Среди всего этого цвел ландыш серебристый -- Комиссаржевская. В стороне от интриг, безразличная к газетной критике, вся в своих ролях, ушедшая в свое искусство. Характера мягкого, покладистая, безобидная, в этом мире театральном, где к чему ни прикоснись, -- наболевшая рана самолюбия, она была само спокойствие, сама ясность, сама простота. Маленькая, тоненькая, хрупкая, не очень красивая, даже с несколько перекошенным лицом, с очаровательной озаряющей улыбкой, с прелестным голосом и, что так редко в женских голосах на нашей сцене, без всякой вульгарности -- таковы природные данные Комиссаржевской. Но когда заговорим об искусстве, то, как всегда, и даже более, чем когда-либо, становлюсь неумолимо строг. Ведь чем больше человек получил, тем больше должен дать, чем больше ему дано, тем больше должен разработать. И вот я не могу назвать искусством то, в чем я не вижу разработки; я не могу назвать искусством то, когда человек выносит на сцену свои природные данные и больше ничего.

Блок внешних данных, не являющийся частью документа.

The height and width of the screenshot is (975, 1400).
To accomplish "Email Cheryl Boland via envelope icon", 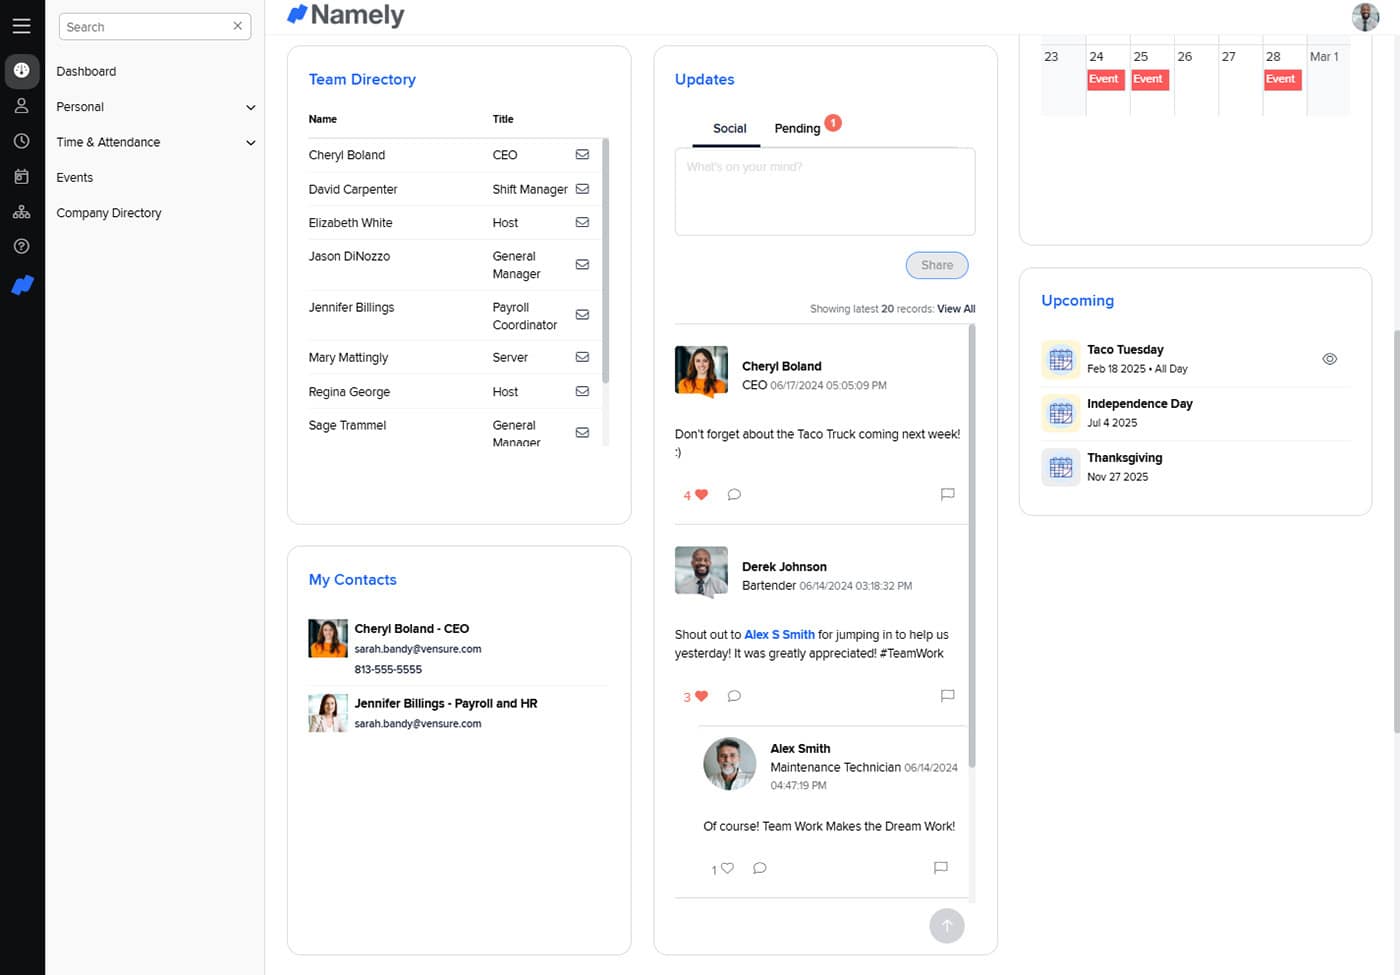I will pyautogui.click(x=582, y=155).
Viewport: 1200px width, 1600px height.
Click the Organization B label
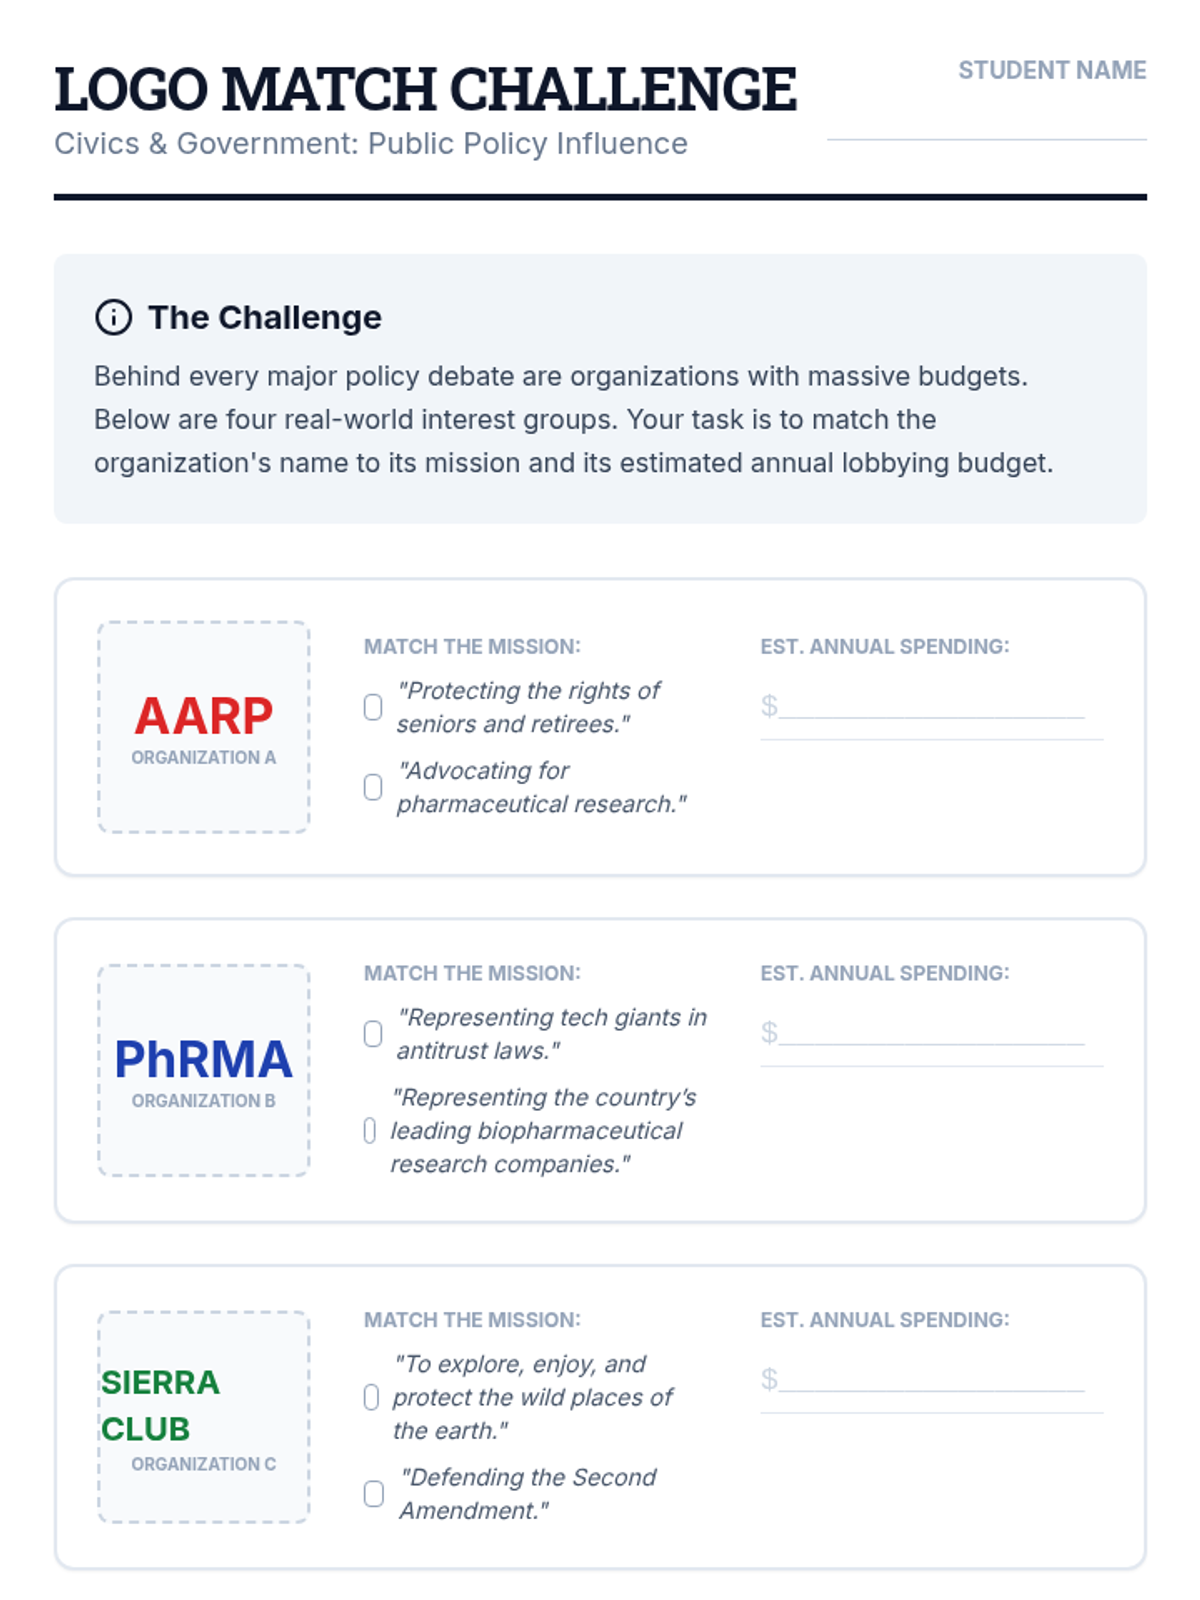204,1101
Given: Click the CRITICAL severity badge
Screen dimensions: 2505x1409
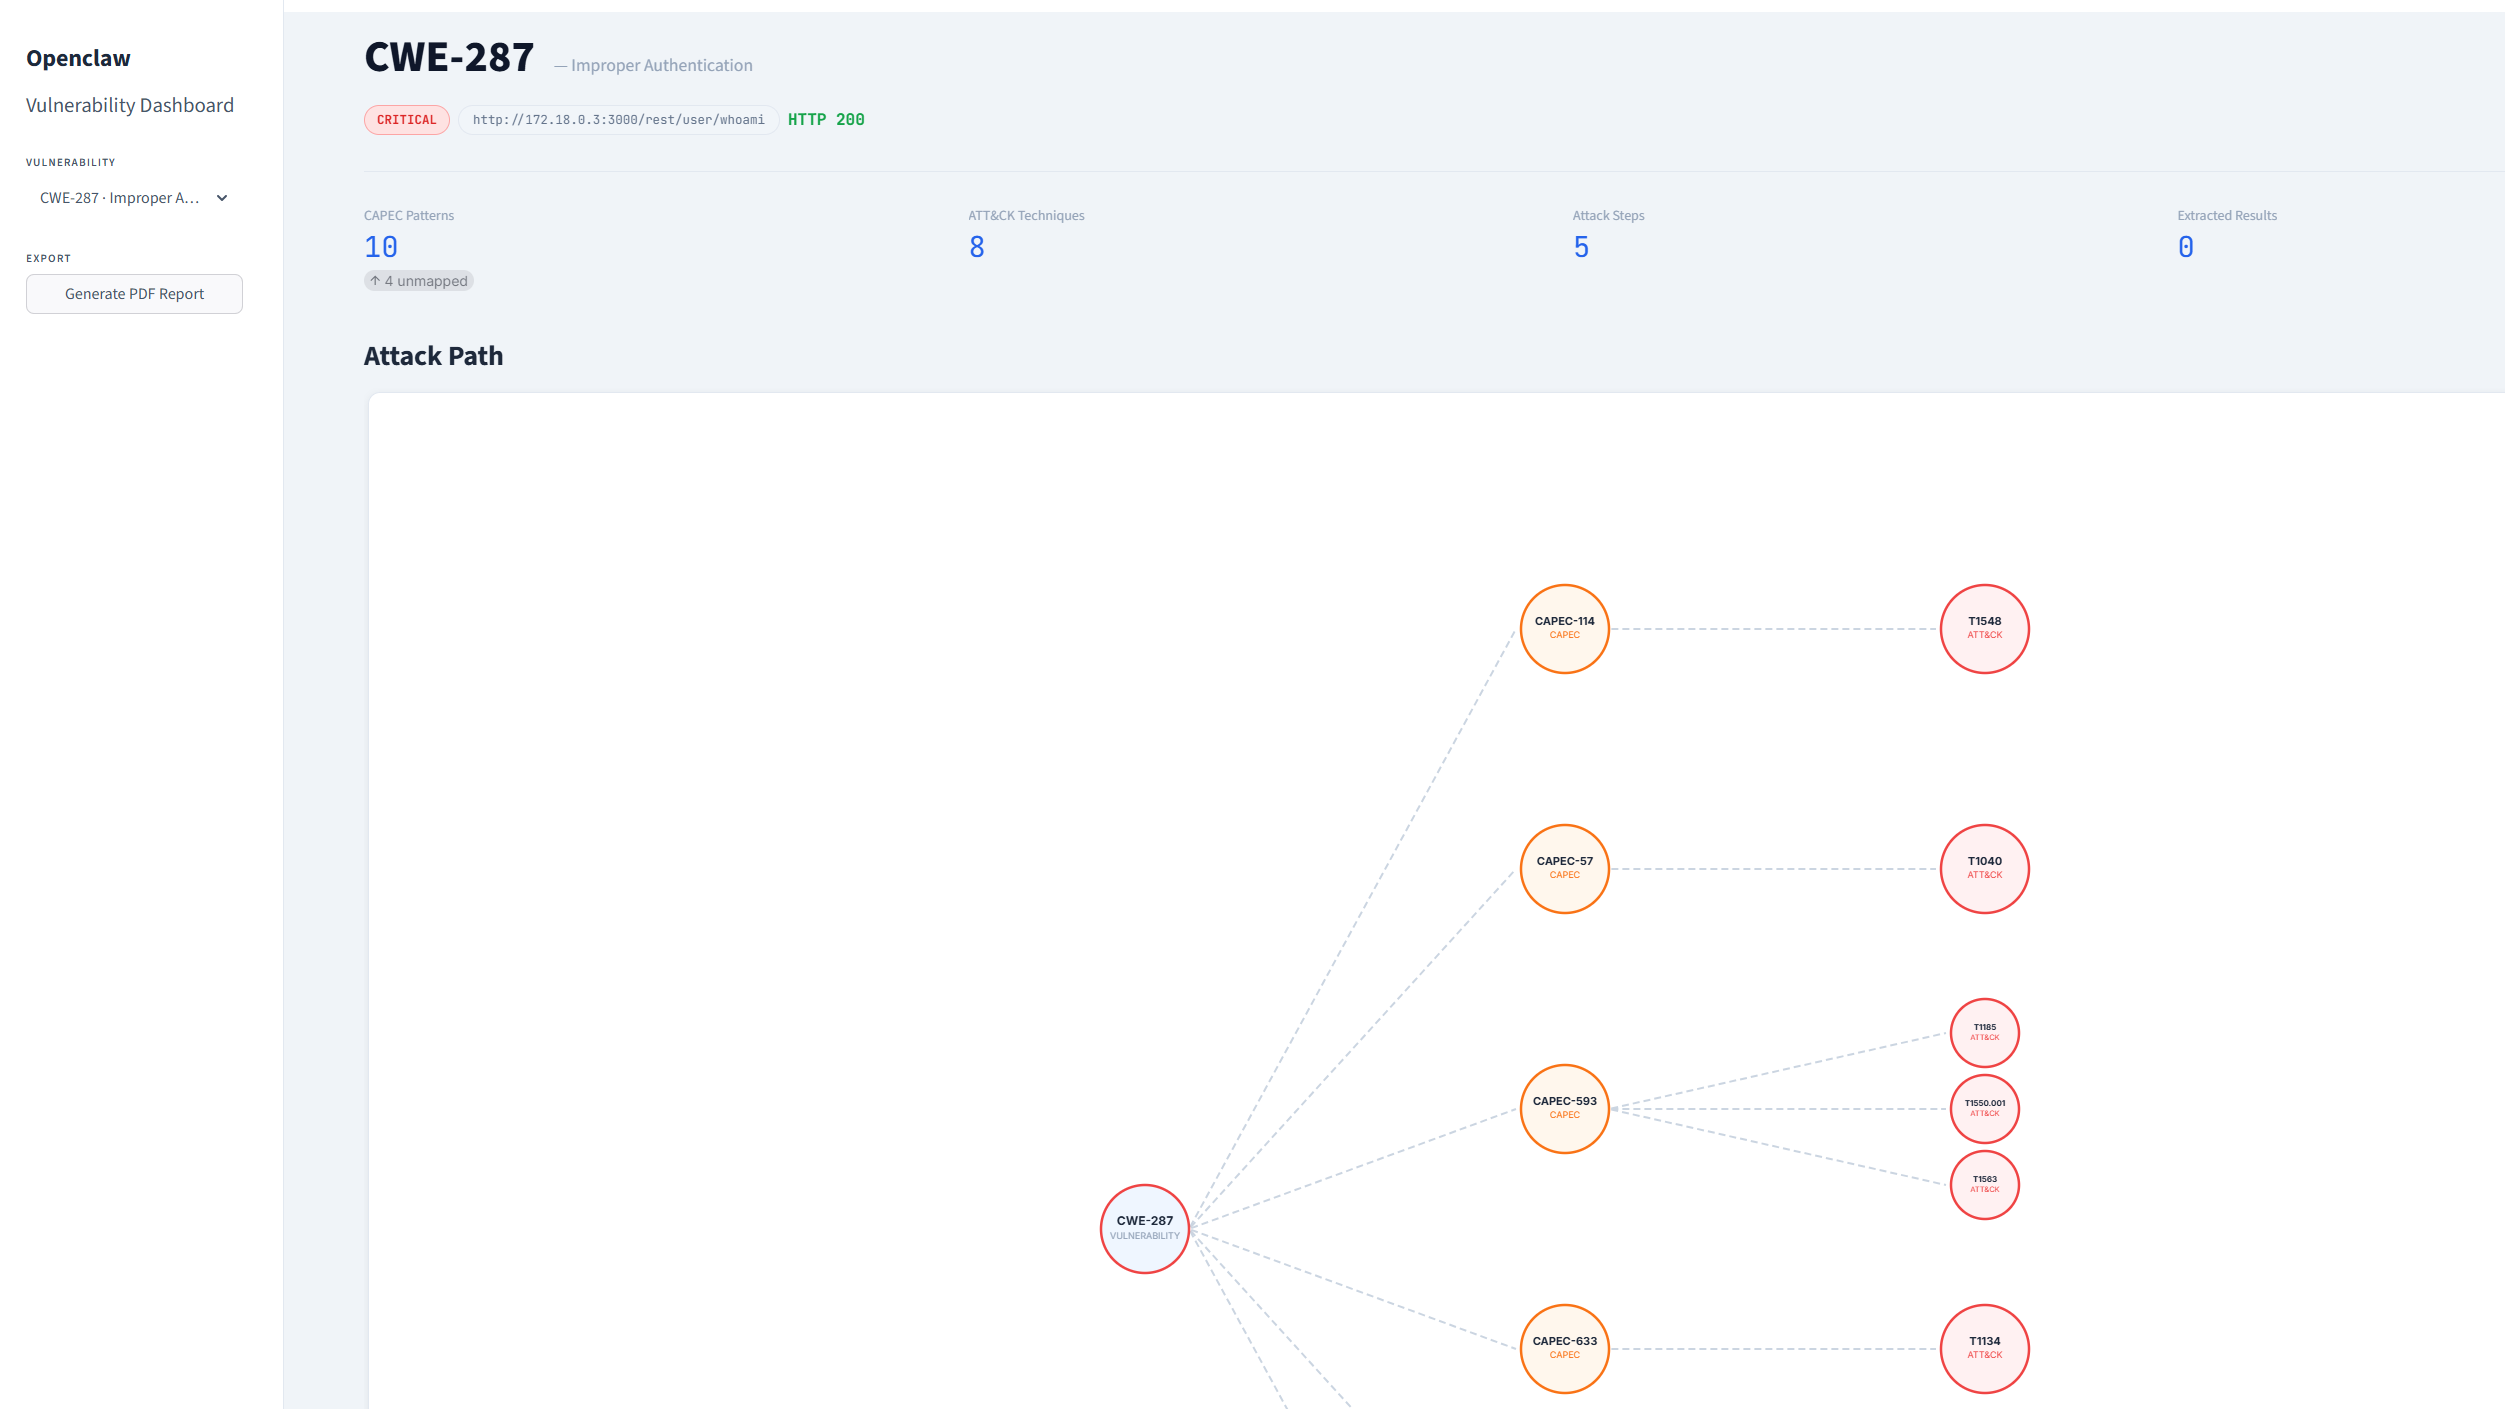Looking at the screenshot, I should click(407, 120).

В ней, как и во всех наших актерах, не было сознания своих средств; а когда нет сознания, то нет и руководительства, ибо руководить можно только тем, что знаешь. Не чувствовал я в ней владения своими средствами; не чувствовал, что она из разнообразия этих средств сознательно выбирает. У нее был прелестный голос, очень разнообразный, но она, очевидно, своего голоса сама не знала; хорошо помню, что в начале всякой роли первое впечатление, когда она открывала рот, было неприятное -- фальшивая нота; и только когда роль понемногу ее согревала, находила она понемногу и соответствующий голос. Техническая слабость голоса часто сказывалась и мешала; у нее не было низов, не хватало густоты, а все это могло быть, но -- наши актеры техникой пренебрегают. Зато в минуты бессознательного увлечения ролью она достигала изумительной глубины, и тогда становилось ясно, что бы она могла быть, если бы осветила себя светом сознания. Есть ли на свете что-нибудь более несовместимое, более друг друга исключающее, нежели искусство и случайность? А между тем игра наших русских актеров полна случайностей -- сегодня вышло, а завтра не вышло. И никто этого не замечает, и это именуется искусством! Но почему, например, когда на бильярде шар попадает в лузу без предусмотрения играющего, это ему не ставится в заслугу, это называется фуксом? А на сцене такие фуксы именуются искусством.